更新时间:2024-03-28 18:58:25

  NICOSIA, Feb. 3 (Xinhua) -- A United Nations envoy tasked to restart the stalled Cyprus peace negotiations extended her consultations in Nicosia by scheduling further meetings on Monday, a statement by President Nicos Anastasiades said on Sunday.

  Jane Holl Lute, who is acting as personal envoy of U.N. Secretary General Antonio Guterres, had separate meetings on Sunday with Turkish Cypriot leader Mustafa Akinci and Greek Cypriot leader Nicos Anastasiades, but no statements on the state of the consultations were made.

  Lute's meeting with Anastasiades was an unusually long one, lasting more than three hours.

  Even before meeting Lute, Anastasiades announced that he would have another meeting with the U.N. envoy early on night of Monday.

  Lute will earlier meet with Akinci for a second time discussing the terms of reference for resuming the negotiations which ended inconclusively 18 months ago.

  The fixing of further meetings has somewhat revived hopes for an eventual agreement to restart the peace negotiations, though Cypriot Foreign Minister Nicos Christodoulides has said that early talks depend on Turkey's will to allow an immediate start of the negotiations.

  He also suggested that further talks on Monday would be an indication of progress in Lute's consultations.

  Christodoulides met on Friday in Bucharest with Turkey's Foreign Minister and said that during the 15-minute talk they discussed aspects of the Cyprus problem, including the timing of further negotiations.

  He did not give any indication for a change in Turkey's policies on Cyprus.
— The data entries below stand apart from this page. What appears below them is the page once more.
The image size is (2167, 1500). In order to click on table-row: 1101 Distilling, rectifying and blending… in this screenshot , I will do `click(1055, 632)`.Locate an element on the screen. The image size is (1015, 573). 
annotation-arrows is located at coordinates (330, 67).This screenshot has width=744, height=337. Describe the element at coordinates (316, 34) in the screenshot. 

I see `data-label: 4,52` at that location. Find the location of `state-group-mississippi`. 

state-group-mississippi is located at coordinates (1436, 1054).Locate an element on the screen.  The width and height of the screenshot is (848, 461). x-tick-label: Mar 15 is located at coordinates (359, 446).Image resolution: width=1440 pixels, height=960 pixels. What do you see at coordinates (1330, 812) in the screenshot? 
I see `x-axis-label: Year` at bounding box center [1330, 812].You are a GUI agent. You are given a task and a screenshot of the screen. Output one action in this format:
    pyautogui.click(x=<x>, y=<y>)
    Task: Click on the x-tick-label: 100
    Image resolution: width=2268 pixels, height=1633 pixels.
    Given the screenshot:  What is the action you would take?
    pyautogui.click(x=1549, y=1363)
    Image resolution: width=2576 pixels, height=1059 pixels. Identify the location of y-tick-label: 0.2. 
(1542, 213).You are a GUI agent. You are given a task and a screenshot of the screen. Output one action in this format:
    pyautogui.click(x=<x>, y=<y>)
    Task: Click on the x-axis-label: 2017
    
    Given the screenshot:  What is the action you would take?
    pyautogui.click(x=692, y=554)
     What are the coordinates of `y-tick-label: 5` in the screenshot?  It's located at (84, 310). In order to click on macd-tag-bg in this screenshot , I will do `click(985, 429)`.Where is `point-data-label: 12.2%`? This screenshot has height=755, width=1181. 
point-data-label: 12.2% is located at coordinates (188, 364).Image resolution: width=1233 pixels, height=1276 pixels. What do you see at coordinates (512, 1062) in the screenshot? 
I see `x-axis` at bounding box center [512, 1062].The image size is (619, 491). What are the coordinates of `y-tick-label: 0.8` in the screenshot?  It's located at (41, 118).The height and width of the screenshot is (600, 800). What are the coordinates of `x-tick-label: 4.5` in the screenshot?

  Lute is scheduled to return to New York on Tuesday to report to the U.N. Secretary General on the outcome of her latest consultations in Cyprus.

  The U.N. Security Council last week extended the mandate of the peace keeping force in Cyprus, UNFICYP, for a further six months and called on Guterres to inform it by April 15 on the outcome of efforts to resume the negotiations for the reunification of Cyprus and the re-integration of Turkish Cypriots, now living in seclusion, into the state.

  Cyprus was partitioned when Turkey occupied its northern part in a 1974 military operation, in response to a coup organized by the military rulers of Greece at the time.